§ **ABOUT THIS EXERCISE**
From the line that includes "San Diego Golf" to the last line of the records, inclusive, repeat each line exactly.

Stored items
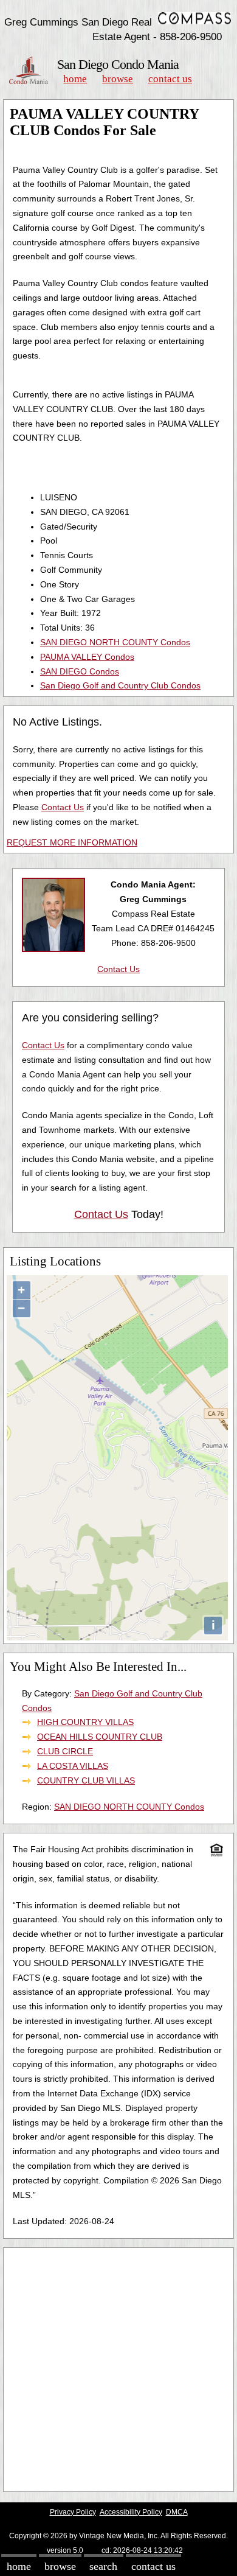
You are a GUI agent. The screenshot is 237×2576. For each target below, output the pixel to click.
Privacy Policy (73, 2512)
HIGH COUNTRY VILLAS (85, 1722)
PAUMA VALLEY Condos (87, 657)
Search (103, 2566)
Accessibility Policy (131, 2512)
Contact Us (170, 79)
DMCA (177, 2512)
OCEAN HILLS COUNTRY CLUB (99, 1736)
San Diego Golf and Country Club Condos (120, 685)
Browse (117, 79)
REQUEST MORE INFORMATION (72, 842)
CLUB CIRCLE (65, 1751)
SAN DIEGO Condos (79, 671)
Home (75, 79)
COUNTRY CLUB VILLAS (86, 1780)
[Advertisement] (118, 2369)
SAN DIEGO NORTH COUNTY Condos (115, 642)
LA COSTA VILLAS (72, 1766)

§ **RESPONSE AREA**
San Diego Golf and Country Club Condos (120, 685)
Browse (117, 79)
REQUEST MORE INFORMATION (72, 842)
CLUB CIRCLE (65, 1751)
SAN DIEGO Condos (79, 671)
Home (75, 79)
COUNTRY CLUB VILLAS (86, 1780)
[Advertisement] (118, 2369)
SAN DIEGO NORTH COUNTY Condos (115, 642)
LA COSTA VILLAS (72, 1766)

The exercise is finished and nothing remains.